#At file:///home/daogangq/mysql/bzrwork/bug45214no/mysql-pe/ based on revid:joro@stripped
3465 Dao-Gang.Qu@stripped 2009-07-15 [merge]
Bug #45214 get_master_version_and_clock does not report error when queries fail
The "get_master_version_and_clock(...)" function in sql/slave.cc ignores
error and passes directly when queries fail, or queries succeed
but the result retrieved is empty.
The "get_master_version_and_clock(...)" function should try to reconnect master
if queries fail because of transient network problems, and fail otherwise.
The I/O thread should print a warning if the some system variables do not
exist on master (very old master)
@ mysql-test/extra/rpl_tests/rpl_get_master_version_and_clock.test
Added test file for bug #45214
@ mysql-test/suite/rpl/r/rpl_get_master_version_and_clock.result
Added test result for bug #45214
@ mysql-test/suite/rpl/t/rpl_get_master_version_and_clock.test
Added test file for bug #45214
@ sql/slave.cc
The 'is_network_error()' function is added for checking if the error is caused by network.

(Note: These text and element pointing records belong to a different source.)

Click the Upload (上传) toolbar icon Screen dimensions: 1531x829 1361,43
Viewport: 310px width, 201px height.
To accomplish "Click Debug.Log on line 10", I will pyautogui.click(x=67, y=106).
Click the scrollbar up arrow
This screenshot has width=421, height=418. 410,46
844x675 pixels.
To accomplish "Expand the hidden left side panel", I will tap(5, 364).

Added a new return value (2) to 'get_master_version_and_clock()' function result set
to indicate transient network errors when queries fail, and the caller should
try to reconnect in this case.
added:
mysql-test/extra/rpl_tests/rpl_get_master_version_and_clock.test
mysql-test/suite/rpl/r/rpl_get_master_version_and_clock.result
mysql-test/suite/rpl/t/rpl_get_master_version_and_clock.test
modified:
sql/slave.cc
=== added file 'mysql-test/extra/rpl_tests/rpl_get_master_version_and_clock.test'
--- a/mysql-test/extra/rpl_tests/rpl_get_master_version_and_clock.test 1970-01-01 00:00:00 +0000
+++ b/mysql-test/extra/rpl_tests/rpl_get_master_version_and_clock.test 2009-07-15 14:47:55 +0000
@@ -0,0 +1,47 @@
+#
+# BUG#45214
+# The common part of the "rpl_get_master_version_and_clock" test.

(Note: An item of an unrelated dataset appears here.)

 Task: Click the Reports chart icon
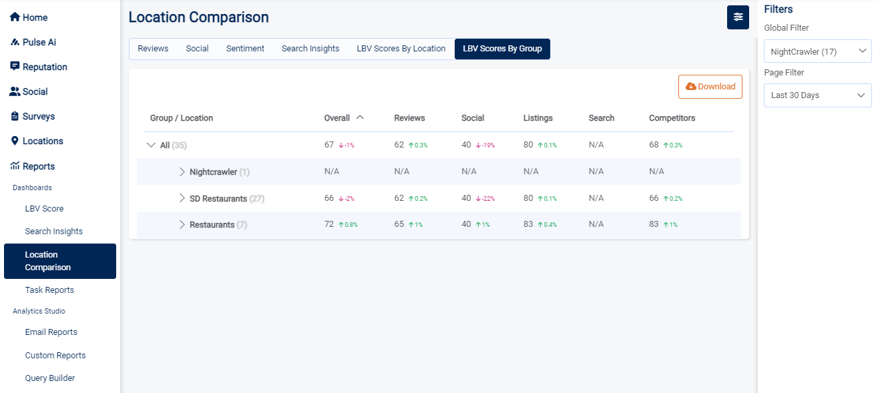(x=15, y=166)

+# Restart slave under network disconnection between slave and master
+#
+connection slave;
+# Restart slave
+--disable_warnings
+stop slave;
+source include/wait_for_slave_to_stop.inc;
+start slave;
+source include/wait_for_slave_to_start.inc;
+connection master;
+# Write file to make mysql-test-run.pl expect the "crash", but don't start
+# it until it's told to
+--write_file $MYSQLTEST_VARDIR/tmp/mysqld.1.expect
+wait
+EOF
+
+# Send shutdown to the connected server and give
+# it 10 seconds to die before zapping it
+shutdown_server 10;
+
+# Show slave last IO errno
+connection slave;
+source include/wait_for_slave_io_error.inc;
+let $last_io_errno= query_get_value("show slave status", Last_IO_Errno, 1);
+echo Slave_IO_Errno= $last_io_errno;
+
+# Write file to make mysql-test-run.pl start up the server again
+--append_file $MYSQLTEST_VARDIR/tmp/mysqld.1.expect
+restart
+EOF
+
+connection master;
+# Turn on reconnect
+--enable_reconnect
+
+# Call script that will poll the server waiting for it to be back online again
+--source include/wait_until_connected_again.inc
+
+# Turn off reconnect again
+--disable_reconnect
+
+connection slave;
+source include/wait_for_slave_to_start.inc;
+
=== added file 'mysql-test/suite/rpl/r/rpl_get_master_version_and_clock.result'
--- a/mysql-test/suite/rpl/r/rpl_get_master_version_and_clock.result 1970-01-01 00:00:00 +0000
+++ b/mysql-test/suite/rpl/r/rpl_get_master_version_and_clock.result 2009-07-15 14:47:55 +0000
@@ -0,0 +1,22 @@
+stop slave;
+drop table if exists t1,t2,t3,t4,t5,t6,t7,t8,t9;
+reset master;
+reset slave;
+drop table if exists t1,t2,t3,t4,t5,t6,t7,t8,t9;
+start slave;
+set global debug= 'd,before_get_UNIX_TIMESTAMP_bug45214';
+stop slave;
+start slave;
+Slave_IO_Errno= 2013
+set global debug= 'd,before_get_SERVER_ID_bug45214';
+stop slave;
+start slave;
+Slave_IO_Errno= 2013
+set global debug= '';
+reset master;
+include/stop_slave.inc
+change master to master_port=SLAVE_PORT;
+start slave;
+*** must be having the replicate-same-server-id IO thread error ***
+Slave_IO_Errno= 1593
+Slave_IO_Error= Fatal error: The slave I/O thread stops because master and slave have equal MySQL server ids; these ids must be different for replication to work (or the --replicate-same-server-id option must be used on slave but this does not always make sense; please check the manual before using it).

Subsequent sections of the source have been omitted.